景品表示法は、消費者が商品・サービスを正しく選択できる環境を守るために設けられた法律。広告表示において、過大な景品類や虚偽・誇大な不当表示を禁止するなどして、商品・サービスの内容を誤認させる表示を規制している。

東京都は今回、広告表示を行う事業者が、景品表示法の遵守に自主的に取り組めるようにガイドブックを作成・公開した。ガイドブックでは、事業者が広告表示を行う際に留意すべきポイントがまとめられており、不当表示に関する東京都の指導事例なども記載されている。

ガイドブックでは、不当表示につながりやすい事例の紹介として、「No.1表示」「二重価格表示」「強調表示・打消し表示」の3つが取りあげられている。

No.1表示は、商品内容について「No.1」「第1位」「トップ」「日本一」などと強調する表示のことで、客観的調査に基づいていない場合に不当表示となる。ガイドブックでは、No.1表示を行う際は、客観的調査に基づき、かつ調査内容をわかりやすく表示する必要があるとしている。

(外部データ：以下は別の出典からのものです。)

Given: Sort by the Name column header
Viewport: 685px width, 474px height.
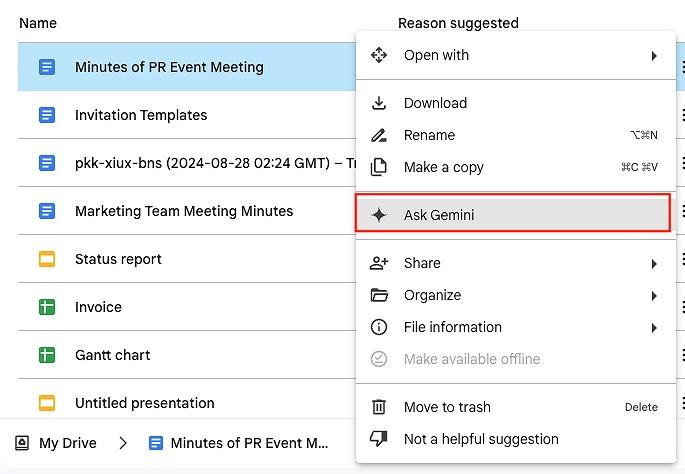Looking at the screenshot, I should (38, 23).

ふたつの価格を併記する二重価格表示では、販売価格を安く見せかけるために架空の旧価格などを併記した場合に不当表示になる。ガイドブックでは、同一商品の価格を比較対象にすることや、比較対象価格について根拠を明確にしないまま「参考価格」「市価」などの表示を行わないことなどが注意点として挙げられている。また、「通常価格」として表示するものは「最近」もしくは「相当期間」にわたって販売されていた価格にする必要があると指摘。なお「最近」は実際にその価格で販売した最後の日から2週間以内、「相当期間」はセール開始時点からさかのぼった販売期間の50%超を占める期間を指す。

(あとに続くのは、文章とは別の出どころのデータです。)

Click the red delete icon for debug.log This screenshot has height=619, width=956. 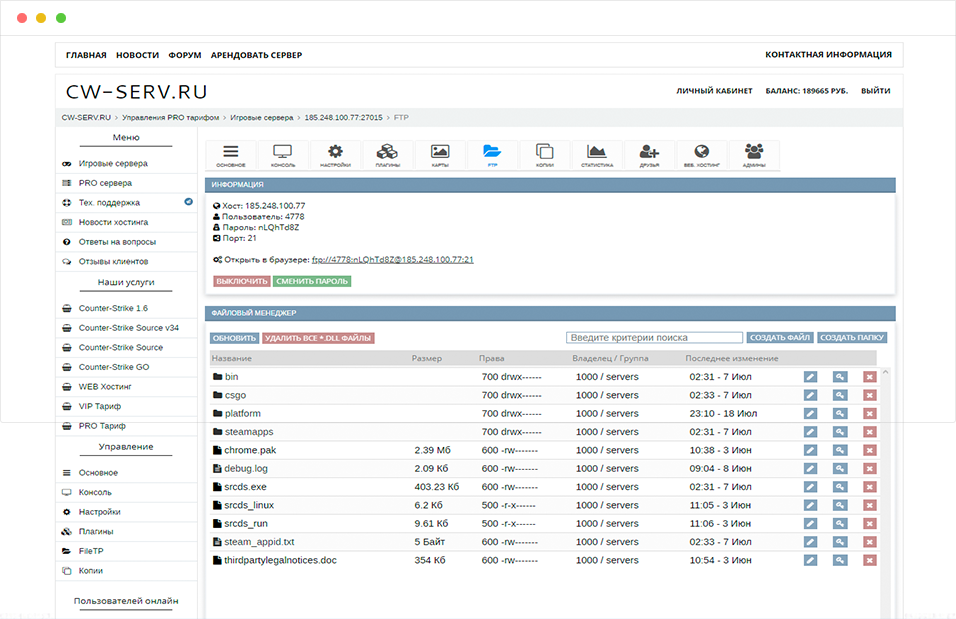click(870, 468)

強調表示は文字を大きくするなどして目立たせたせるもので、打消し表示は強調表示部分の例外や制約条件を示す際に用いられる。強調表示を行う際、明瞭に打消し表示を行わず、商品内容が実際よりも著しく優良・有利であると誤認させると不当表示になる。ガイドブックでは、強調表示を行う場合、強調個所の内容について例外や制約条件などを十分に検討することと、打消し表示を行わなくて済むように強調表示の方法を工夫するように指導されている。

また、やむをえず打ち消し表示を用いる際には、強調表示と近い場所に配置すること、文字サイズを小さくしすぎず、強調表示の文字サイズとのバランスに配慮すること、目立つようにはっきりとわかりやすく書くことなども注意点として挙げられている。